Follow the directions in your package for business income reported about half way down the first page of revenues.


----------



## Robillard (Apr 11, 2009)

Hmm... this could be complicated. I may have some advice, but it depends on how the consulting business is structured and how you get paid. I have some questions.

Are you essentially free-lancing, or are you employed by a consulting business? 

Assuming that you are employed by a consulting business, is the consulting business a business resident in Canada, or are you employed by a US-based consulting business?

How is it structured? A sole proprietorship, partnership or corporation?

How is business conducted with the US? If the consulting business is resident in Canada, is business conducted in the US through a US-resident subsidiary? 

If the consulting business is resident in Canada and does not have a US subsidiary, how much time in 2010 is it expected that the business will operate in the US?

I may not have hit on all the necessary questions. Essentially, if you have foreign employment income, you have to report it on a gross basis in your taxes, but you should get a credit for any foreign tax paid. You also have to file a US tax return. If however the consulting work is done through a business resident in Canada and you are simply paid a salary, the issue gets more complicated. Depending on how business is conducted, the Canadian-resident company may have a permanent establishment in the US, which would likely require the filing of US tax returns. There could also be transfer pricing issues.
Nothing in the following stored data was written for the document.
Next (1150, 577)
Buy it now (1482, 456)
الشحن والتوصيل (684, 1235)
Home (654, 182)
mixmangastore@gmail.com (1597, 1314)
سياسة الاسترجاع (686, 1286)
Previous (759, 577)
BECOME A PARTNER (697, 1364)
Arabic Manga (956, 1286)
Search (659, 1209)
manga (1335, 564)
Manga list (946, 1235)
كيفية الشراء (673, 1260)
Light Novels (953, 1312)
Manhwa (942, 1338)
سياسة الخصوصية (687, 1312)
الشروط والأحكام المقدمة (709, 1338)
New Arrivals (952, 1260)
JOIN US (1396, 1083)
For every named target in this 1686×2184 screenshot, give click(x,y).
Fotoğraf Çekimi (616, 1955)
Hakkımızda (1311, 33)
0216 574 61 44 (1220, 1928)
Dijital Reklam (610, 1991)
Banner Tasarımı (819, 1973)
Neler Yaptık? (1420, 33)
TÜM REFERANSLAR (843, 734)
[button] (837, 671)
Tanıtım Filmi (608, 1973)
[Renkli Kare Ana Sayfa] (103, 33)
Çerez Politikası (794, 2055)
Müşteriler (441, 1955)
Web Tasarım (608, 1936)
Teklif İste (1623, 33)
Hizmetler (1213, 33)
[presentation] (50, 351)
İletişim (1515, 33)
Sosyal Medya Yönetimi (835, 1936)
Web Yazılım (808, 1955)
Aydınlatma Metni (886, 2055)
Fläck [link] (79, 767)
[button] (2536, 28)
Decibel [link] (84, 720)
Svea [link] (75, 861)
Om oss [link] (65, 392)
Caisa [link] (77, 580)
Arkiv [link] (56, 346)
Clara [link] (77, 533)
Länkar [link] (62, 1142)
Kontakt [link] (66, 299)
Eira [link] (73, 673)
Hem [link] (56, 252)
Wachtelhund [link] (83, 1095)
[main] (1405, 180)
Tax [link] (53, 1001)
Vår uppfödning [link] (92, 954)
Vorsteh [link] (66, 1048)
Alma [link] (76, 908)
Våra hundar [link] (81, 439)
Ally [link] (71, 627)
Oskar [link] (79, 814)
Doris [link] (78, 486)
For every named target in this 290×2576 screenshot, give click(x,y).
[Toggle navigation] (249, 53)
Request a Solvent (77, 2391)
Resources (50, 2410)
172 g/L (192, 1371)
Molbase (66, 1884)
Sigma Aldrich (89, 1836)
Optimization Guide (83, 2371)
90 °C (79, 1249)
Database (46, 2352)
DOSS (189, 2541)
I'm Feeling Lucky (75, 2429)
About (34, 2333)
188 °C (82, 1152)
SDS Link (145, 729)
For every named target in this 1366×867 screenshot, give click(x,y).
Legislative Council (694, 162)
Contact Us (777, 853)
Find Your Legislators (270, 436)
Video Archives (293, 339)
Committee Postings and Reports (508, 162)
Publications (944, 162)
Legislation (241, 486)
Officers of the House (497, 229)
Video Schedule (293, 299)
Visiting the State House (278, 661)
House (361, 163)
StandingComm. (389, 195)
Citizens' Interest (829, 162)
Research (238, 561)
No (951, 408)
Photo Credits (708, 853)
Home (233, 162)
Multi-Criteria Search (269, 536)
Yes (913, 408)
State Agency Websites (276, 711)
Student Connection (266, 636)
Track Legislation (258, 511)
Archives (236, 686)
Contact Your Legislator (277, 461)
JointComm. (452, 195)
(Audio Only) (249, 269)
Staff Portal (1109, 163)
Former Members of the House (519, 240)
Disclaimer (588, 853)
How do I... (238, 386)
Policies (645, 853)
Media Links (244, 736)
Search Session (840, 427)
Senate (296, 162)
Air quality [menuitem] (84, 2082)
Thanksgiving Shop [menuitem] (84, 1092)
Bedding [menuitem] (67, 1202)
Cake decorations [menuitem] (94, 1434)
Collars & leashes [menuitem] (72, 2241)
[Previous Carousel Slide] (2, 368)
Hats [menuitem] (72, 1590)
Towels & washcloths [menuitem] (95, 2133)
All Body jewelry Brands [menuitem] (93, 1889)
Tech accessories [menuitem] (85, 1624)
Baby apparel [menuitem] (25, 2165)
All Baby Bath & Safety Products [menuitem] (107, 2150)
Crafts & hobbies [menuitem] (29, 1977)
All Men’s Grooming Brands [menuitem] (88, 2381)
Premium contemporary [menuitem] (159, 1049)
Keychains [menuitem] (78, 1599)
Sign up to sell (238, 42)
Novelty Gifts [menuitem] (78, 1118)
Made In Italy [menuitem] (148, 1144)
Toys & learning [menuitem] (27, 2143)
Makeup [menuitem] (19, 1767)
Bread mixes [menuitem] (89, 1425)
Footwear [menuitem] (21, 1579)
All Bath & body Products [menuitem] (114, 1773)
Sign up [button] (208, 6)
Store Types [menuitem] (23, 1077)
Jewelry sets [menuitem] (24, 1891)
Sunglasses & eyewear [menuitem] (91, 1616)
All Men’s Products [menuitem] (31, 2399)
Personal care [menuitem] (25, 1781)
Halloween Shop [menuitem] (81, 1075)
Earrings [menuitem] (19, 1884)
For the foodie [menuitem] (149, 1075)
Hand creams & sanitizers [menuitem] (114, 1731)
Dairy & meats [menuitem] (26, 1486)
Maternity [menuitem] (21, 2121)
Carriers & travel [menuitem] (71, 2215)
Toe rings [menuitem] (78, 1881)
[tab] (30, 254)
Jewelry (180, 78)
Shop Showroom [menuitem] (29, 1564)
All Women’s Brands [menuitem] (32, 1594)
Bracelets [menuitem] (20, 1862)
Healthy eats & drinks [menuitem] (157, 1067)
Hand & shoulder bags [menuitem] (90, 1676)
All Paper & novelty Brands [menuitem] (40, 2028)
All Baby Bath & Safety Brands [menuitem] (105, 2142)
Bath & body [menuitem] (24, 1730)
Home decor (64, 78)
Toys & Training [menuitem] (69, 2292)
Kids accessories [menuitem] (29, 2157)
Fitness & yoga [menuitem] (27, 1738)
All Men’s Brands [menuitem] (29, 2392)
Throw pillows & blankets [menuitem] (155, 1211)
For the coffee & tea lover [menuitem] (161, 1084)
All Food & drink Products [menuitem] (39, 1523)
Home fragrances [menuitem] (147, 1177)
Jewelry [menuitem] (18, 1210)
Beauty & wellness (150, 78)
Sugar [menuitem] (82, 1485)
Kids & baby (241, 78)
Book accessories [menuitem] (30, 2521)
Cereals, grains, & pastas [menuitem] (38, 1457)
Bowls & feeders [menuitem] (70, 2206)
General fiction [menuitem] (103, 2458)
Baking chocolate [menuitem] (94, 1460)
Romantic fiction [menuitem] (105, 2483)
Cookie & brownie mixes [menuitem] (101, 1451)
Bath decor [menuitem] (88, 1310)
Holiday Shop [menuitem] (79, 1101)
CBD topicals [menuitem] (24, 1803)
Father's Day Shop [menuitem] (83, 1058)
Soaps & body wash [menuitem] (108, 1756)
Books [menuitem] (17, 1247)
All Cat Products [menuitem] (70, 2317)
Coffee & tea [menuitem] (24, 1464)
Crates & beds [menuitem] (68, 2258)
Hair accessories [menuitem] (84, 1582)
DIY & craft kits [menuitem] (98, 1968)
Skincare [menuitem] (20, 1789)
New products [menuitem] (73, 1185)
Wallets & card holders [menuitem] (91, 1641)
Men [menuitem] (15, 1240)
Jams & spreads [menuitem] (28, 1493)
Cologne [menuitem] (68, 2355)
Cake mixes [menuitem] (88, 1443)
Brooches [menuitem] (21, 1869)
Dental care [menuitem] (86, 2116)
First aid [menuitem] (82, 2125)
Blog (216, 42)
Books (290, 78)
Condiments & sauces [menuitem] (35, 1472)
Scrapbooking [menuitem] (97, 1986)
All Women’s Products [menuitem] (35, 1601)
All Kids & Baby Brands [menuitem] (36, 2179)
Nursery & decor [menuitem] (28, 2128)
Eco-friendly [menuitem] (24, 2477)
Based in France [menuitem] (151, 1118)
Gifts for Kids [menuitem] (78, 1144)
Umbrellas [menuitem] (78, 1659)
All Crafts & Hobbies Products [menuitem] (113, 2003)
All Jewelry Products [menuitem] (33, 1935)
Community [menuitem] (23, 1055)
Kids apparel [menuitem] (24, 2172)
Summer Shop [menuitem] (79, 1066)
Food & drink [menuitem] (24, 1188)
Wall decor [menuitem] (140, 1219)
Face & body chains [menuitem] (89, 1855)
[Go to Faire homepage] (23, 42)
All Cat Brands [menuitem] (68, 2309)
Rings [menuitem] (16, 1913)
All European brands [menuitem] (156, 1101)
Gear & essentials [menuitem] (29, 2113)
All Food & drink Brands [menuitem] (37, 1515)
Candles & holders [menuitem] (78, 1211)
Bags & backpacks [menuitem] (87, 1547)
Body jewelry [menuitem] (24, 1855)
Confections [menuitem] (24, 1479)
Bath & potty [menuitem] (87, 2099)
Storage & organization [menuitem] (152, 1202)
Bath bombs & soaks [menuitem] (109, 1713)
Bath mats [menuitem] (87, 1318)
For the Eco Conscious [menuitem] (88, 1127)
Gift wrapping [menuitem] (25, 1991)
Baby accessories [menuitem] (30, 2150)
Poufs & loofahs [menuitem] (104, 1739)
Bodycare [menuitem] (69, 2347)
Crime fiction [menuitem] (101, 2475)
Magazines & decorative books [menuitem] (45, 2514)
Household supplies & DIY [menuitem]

If this is as complicated as I have set out, you should probably get professional tax advice. You're welcome to PM me if you don't want to post the information.


----------



## refutor (Apr 5, 2009)

as of right now, it would just be freelance work but let's say i get $30,000 US over the year how do i mark that on the tax return? the dollar could be par on the 1st of March and worth 80 cents on the 1st of September. would i post the Canadian amount as of the day i submit my tax return?


----------



## OhGreatGuru (May 24, 2009)

It certainly wouldn't be on the date you file your return. Suggest you call CRA. You might have choice of using an average for the year, or a conversion rate on date of each payment. But it also may depend on how you are doing accounting for your "business" income, about which I know little.


----------



## Robillard (Apr 11, 2009)

refutor,

I believe you have two options for exchange rate. You can use the spot rates that applied at the time that you got paid, or you can use an annual average (which you can probably get from the bank of Canada). 

Incidentally, it sounds like you may be liable for paying income tax in the US (income tax is generally paid in the jurisdiction in which the income is earned, not where you are resident). You should get an opinion on this from a tax accountant who is versed in these sorts of issues.


----------